Jer. 18:1-18 Psalm 139:1-5, 12-17
Philemon 1-20 Luke 14:25-33
Among the crowd of concert goers, a woman once approached the pianist Van Cliburn, and gushed, Mr. Cliburn, "I'd do anything to play like you play." Supposedly Van Cliburn responded, "No lady, you wouldn't, especially practice."
Among the throngs of people who admired and followed Jesus around because he was the latest prophetic phenom on the scene apparently Jesus could hear them wishing out loud, "Jesus, I'd do anything to be like you." And Jesus offered some rather harsh reality checks to these groupies who perhaps were treating him like the latest fad.
Remember the Gospel were written about life before the Risen Christ and the experience of an empowering Holy Spirit. In this age people could aspire for great things only to be disillusioned to find that they could not live up to their aspirations.
Even among his special followers, Peter thought that he could follow Jesus through anything, and he even bragged about being able to do so. But Peter denied Jesus when the going got tough. Peter, before the experiences of the afterlife of Jesus and the experience of the Holy Spirit wanted to love Jesus but could not do it.
The words of Jesus in the Gospel about hating one's own family seem extreme unless we appreciate the hyperbole of comparison in the literary context. Most people seem to think that they love their family members even though the situations of actual family life often prove to be rocky and uneven in how even family members struggle to live together well.
And if struggling family love is difficult, so difficult that there are often harshness of words and actions which seem to be more expressive of discord and hate; just imagine the kind of love needed to leave the comforts of family and follow an itinerate prophet who lives off the land and has none of the consistent comforts of a stable home life.
To love Jesus to be able to follow him, would make family relations seem like hatred in contrast.
The hyperbolic words of Jesus are reminder to people not to be too proud about their ability to follow Jesus. And each of us might ponder the following: If what St. Francis of Assisi did is definitive of what loving Jesus and following him means, then how are you and I doing? In comparison, our love for Jesus might seem so trivial as to be a mockery, a hatred of sorts.
I would invite us to consider some insights from these shocking words of Jesus. First, they confront us from following Jesus as simply the latest fad. To follow Jesus as a mere religious fad is easy to do with the crowd. For many, the religion of Jesus and the many evangelists who speak and perform in his name is like a circus act. It is mere entertainment. How many of the great religious crowds gather for the sheer entertainment of it all for the crowds? How much of religion is "mob religion?"
The many disciplines of discipleship involves the consistent and repeated practice of goodness, and very hard love, very hard justice.

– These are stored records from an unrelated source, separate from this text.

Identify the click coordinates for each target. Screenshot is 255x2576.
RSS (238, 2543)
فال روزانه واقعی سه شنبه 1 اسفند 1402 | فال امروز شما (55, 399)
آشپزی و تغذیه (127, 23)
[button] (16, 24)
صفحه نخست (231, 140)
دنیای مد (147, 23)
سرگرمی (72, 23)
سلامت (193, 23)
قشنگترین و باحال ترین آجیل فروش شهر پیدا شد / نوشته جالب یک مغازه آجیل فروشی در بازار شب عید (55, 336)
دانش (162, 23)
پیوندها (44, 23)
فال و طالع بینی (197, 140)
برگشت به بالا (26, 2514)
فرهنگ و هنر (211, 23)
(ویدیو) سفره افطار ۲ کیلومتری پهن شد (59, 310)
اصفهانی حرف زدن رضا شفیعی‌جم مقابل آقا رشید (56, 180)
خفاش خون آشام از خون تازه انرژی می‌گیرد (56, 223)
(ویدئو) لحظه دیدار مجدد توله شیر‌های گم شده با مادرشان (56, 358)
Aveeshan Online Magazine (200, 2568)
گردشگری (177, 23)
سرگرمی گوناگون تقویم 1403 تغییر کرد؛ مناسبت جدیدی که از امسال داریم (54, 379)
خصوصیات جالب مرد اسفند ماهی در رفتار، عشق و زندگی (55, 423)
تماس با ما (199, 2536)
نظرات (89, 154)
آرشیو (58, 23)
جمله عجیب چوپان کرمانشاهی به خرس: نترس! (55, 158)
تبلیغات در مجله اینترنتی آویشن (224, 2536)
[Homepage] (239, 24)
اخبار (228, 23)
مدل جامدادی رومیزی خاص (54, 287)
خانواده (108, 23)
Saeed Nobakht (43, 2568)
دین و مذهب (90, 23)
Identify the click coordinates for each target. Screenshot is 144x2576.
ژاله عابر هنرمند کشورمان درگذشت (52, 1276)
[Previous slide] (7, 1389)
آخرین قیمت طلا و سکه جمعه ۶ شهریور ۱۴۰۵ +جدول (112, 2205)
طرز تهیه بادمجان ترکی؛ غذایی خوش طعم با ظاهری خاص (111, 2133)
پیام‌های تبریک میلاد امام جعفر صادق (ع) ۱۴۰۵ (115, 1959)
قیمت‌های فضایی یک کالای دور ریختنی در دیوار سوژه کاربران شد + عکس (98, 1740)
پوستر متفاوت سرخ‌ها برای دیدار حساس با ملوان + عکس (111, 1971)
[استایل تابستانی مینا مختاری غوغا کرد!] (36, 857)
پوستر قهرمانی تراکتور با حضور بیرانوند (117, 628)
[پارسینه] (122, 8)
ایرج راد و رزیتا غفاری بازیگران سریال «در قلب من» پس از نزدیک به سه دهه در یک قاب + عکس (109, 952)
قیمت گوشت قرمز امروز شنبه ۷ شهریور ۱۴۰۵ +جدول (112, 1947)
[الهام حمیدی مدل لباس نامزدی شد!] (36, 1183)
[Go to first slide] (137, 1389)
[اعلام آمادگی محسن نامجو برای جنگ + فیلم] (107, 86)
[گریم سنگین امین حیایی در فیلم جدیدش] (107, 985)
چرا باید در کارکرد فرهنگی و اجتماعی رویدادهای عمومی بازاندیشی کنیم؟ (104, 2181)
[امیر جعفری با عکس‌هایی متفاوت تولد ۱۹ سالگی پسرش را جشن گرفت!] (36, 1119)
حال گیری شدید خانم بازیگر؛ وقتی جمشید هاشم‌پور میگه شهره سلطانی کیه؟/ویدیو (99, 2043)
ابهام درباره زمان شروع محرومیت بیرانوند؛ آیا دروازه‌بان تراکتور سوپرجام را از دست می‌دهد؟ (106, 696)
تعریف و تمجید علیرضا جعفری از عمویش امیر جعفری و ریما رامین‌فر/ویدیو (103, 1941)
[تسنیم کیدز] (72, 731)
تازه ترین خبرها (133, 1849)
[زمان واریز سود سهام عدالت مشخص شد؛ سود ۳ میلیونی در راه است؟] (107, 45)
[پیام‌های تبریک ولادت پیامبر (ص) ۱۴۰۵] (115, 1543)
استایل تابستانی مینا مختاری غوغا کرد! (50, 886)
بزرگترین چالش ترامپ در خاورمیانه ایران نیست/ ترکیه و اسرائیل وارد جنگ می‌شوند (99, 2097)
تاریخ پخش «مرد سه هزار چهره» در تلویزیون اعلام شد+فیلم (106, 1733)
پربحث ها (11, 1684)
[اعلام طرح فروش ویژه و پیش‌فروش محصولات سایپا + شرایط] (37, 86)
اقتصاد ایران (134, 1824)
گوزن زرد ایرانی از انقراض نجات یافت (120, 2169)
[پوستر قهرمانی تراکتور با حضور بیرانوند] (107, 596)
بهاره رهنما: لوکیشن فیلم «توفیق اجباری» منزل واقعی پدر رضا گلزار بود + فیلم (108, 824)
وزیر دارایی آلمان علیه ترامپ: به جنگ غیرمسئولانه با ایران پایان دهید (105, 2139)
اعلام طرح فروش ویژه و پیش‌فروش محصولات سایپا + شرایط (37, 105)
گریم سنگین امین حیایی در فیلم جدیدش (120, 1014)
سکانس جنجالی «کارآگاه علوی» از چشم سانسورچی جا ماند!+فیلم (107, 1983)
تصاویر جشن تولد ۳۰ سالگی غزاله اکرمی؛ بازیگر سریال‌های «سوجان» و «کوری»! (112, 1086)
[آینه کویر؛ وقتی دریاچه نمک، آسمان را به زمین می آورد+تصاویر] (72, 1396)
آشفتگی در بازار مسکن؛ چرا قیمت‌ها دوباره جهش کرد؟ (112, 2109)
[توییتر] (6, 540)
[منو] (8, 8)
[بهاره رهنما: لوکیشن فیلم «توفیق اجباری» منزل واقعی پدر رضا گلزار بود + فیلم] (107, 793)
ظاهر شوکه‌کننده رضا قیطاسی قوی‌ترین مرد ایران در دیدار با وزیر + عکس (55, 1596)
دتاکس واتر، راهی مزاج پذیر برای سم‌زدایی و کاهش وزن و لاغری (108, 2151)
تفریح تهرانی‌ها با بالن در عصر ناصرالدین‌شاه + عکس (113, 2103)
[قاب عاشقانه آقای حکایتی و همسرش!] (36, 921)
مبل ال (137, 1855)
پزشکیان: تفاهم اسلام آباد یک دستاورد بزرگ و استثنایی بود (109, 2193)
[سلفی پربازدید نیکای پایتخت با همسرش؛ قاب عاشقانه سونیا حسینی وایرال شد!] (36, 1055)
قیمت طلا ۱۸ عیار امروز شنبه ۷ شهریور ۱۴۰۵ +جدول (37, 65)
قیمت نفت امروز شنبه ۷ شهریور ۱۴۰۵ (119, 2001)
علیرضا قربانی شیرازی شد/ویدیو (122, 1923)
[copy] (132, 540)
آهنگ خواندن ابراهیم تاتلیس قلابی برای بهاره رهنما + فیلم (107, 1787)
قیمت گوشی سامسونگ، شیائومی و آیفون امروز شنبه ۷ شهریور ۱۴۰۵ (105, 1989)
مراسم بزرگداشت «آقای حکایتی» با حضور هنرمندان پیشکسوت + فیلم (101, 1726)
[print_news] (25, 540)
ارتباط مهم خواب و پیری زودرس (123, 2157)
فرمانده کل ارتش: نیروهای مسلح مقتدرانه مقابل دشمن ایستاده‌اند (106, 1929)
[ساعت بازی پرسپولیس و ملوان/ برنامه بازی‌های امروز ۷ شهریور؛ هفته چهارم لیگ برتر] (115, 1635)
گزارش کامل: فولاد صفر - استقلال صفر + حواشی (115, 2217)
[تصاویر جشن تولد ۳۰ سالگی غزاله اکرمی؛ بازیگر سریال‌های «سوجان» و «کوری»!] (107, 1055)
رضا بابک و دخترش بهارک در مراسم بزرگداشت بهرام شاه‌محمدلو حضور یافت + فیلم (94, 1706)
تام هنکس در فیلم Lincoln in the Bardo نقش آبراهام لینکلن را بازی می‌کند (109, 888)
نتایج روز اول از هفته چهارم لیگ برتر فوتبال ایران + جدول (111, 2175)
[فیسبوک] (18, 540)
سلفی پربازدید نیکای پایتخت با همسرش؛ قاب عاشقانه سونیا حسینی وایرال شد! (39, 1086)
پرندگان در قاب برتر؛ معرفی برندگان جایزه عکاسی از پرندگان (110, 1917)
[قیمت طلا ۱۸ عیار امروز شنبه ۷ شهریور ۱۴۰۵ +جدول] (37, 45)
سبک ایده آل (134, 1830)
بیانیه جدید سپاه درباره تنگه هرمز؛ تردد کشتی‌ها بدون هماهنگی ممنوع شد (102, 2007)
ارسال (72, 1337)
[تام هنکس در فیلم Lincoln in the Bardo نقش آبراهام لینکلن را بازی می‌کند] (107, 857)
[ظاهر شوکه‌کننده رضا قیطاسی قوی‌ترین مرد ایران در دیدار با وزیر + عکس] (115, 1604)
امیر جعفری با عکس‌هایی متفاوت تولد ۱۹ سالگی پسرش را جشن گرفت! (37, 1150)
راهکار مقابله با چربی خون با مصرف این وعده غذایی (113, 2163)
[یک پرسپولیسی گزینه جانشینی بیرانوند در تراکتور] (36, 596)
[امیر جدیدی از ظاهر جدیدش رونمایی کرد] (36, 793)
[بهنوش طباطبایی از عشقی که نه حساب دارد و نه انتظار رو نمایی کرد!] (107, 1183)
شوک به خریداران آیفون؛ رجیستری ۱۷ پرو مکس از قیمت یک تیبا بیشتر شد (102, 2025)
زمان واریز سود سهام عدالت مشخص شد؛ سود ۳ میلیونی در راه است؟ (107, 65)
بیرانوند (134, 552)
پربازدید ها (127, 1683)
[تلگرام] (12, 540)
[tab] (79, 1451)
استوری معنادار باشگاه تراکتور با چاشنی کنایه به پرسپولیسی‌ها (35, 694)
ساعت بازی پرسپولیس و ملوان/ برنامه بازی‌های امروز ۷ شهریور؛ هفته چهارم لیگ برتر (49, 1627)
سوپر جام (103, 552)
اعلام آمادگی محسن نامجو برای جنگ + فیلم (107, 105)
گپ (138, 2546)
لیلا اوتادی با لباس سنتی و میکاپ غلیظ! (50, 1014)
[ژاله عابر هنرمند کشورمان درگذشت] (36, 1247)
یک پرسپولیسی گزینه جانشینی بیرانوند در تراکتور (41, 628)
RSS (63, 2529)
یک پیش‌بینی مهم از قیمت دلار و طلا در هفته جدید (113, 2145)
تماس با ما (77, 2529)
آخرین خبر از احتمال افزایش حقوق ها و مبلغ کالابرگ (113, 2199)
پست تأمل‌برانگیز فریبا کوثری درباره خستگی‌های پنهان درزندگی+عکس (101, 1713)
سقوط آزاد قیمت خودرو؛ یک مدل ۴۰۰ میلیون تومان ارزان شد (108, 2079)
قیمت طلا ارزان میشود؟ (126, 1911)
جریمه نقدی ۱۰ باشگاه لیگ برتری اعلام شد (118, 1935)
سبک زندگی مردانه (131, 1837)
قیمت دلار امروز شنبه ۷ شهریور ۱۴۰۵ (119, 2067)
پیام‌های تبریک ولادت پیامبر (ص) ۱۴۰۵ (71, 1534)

It involves the self denial of service. It involves the perpetual checking of the ego at the door. It involves sacrifice. In the formation period of the early communities of the Jesus Movement, the love of Jesus often brought conflicting loyalties to previous family and friends.
Let us understand the rather stark words of Jesus about "hating one's family," as a reality check to a crowd of people who were being challenged about wanting religious entertainment contrasted with devotion to one who could bring about a significant change of values in their lives.
Let us also understand the programmatic and teaching impact of the Gospel writing written for people many decades after Jesus.
One can divide the lives of disciples into their lives before their encounter with the Risen Christ, and their lives after a mystical encounter with the Risen Christ. One could not be a mere religious spectator of holy people, holy writings and holy places, after an encounter with the Risen Christ.
St. Paul confessed that his life had been changed from a life of hating Jesus and his followers to a life of loving the Risen Christ and giving life for the service of the churches. The result for Paul is that he knew Jesus to be the one who created a new and alternate family of God. In this new family, Paul called Timothy and Philemon his brothers, Apphia, his sister, even as he called the runaway slave Onesimus, his son because Paul had become his spiritual father. The following of Jesus Christ became an alternate lifestyle from the lifestyle of merely being in and having a natural family.
You and I can know a conversion to this new family of Christ and it can present quite a contrast to the kind of experience that we have in our natural families. The love of God in Christ requires that we love profoundly beyond our local family ties as we accept our admission into a greater family, the one that is known when we discover the image of God upon our lives and the lives of all people.
The Psalmist wrote about the wonderful experience of being fully known by God. In lovely poetry the Psalmist wrote about the encounter with God within his very being at the place where the image of God within him became apparent.
Today, let the shocking words of Jesus be a reality check to us about making our faith lives into but being spectators of religious entertainment. Let us open ourselves to image of God rising to be known in us as an encounter with the Risen Christ through the power of Holy Spirit. And let this experience initiate us continually in loving values of the family of God in Christ. Amen.